Persuadée d’avoir vu une agression sexuelle, Penny a porté plainte, en vain, et dénoncé les faits auprès de leur entourage. De tout cela, After the Party ne montrera presque rien au cours de ses six épisodes, dont le premier débute lorsque Phil revient dans la région, après un exil en Écosse. En effet, ce qui intéresse la showrunner Dianne Taylor, c’est moins la catastrophe que ses conséquences dans une petite ville néo-­zélandaise : la relation abîmée de Penny avec sa fille, qui la rend responsable du départ de son père, et celle avec sa mère, qui prend fait et cause pour son gendre ; le malaise des amis et des collègues face à cette femme qui parle trop fort.
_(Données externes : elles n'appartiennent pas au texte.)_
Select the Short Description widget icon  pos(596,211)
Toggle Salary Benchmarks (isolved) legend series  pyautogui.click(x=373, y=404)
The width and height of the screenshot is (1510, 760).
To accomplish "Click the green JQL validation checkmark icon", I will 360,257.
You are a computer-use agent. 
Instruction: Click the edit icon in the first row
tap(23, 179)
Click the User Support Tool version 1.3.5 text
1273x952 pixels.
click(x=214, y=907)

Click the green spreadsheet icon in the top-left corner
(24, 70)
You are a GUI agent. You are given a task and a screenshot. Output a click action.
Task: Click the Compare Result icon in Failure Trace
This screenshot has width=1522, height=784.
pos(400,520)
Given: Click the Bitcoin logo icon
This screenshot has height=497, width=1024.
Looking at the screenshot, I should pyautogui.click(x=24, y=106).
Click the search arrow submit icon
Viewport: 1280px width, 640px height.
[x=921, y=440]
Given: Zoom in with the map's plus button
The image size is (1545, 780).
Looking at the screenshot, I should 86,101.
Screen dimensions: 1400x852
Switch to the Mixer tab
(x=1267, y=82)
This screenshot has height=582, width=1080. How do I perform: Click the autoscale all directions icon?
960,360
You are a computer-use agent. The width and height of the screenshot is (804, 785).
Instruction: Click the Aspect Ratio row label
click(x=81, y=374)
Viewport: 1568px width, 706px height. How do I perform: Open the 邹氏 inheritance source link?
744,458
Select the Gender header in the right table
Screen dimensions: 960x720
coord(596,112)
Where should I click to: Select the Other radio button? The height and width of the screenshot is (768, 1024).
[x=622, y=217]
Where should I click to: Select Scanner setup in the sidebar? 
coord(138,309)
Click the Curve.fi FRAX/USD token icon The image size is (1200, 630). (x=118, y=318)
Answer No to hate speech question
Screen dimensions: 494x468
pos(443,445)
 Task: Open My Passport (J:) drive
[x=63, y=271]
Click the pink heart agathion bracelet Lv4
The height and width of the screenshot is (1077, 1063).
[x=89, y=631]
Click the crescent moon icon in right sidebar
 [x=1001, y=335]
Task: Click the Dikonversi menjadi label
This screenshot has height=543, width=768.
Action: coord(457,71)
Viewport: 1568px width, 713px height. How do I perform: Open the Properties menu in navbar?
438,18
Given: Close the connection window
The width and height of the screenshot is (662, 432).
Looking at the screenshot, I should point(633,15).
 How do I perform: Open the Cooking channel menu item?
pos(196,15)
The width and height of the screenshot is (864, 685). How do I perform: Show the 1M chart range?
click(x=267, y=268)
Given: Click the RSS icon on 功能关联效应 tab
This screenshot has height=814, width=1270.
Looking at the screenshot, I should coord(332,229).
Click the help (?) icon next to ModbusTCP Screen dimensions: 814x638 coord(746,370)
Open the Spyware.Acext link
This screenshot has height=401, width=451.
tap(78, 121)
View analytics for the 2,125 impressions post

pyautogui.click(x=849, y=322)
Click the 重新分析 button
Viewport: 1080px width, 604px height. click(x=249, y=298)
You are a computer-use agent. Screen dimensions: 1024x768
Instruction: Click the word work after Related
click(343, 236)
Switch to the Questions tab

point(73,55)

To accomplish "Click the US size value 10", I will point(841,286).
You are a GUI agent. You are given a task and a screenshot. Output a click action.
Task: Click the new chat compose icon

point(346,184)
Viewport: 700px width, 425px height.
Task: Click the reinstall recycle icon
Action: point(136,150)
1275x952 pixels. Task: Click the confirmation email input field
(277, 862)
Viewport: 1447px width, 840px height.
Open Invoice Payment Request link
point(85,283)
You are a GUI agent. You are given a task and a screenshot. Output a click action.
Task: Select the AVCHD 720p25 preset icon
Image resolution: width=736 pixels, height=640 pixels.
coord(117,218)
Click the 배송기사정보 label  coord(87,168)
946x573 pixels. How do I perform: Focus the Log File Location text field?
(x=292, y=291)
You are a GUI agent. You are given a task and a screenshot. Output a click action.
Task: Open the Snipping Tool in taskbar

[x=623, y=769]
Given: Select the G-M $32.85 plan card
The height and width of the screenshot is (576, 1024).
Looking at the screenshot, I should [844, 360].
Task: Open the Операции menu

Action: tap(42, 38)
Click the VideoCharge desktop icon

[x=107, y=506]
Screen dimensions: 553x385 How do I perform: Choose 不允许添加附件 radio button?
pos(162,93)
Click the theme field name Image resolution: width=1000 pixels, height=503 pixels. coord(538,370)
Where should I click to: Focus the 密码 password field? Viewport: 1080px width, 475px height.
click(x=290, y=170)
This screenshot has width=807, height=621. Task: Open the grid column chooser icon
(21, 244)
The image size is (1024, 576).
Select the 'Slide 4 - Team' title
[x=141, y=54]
After the Party a l’excellente idée de ne pas en faire une héroïne courageuse, mais bien l’une de ces personnalités ambivalentes que l’on ne peut pas toujours suivre : agaçante à cause de son opiniâtreté, irréfléchie dans la forme de ses actions. L’actrice Robyn Malcolm impressionne en bulldozer fragile face à un Peter Mullan aussi drôle qu’inquiétant. Surtout, le scénario, qui ne confond jamais nuance et confusion, s’empare avec brio de son sujet complexe, disséquant les mécanismes du gaslighting et l’impossibilité de prendre uniquement position sur la base de décisions judiciaires qui n’arrivent pas. Sombre, sans dolorisme, After the Party n’est pas une série facile à regarder, mais elle tend un miroir étourdissant à nos renoncements collectifs face aux violences sexuelles.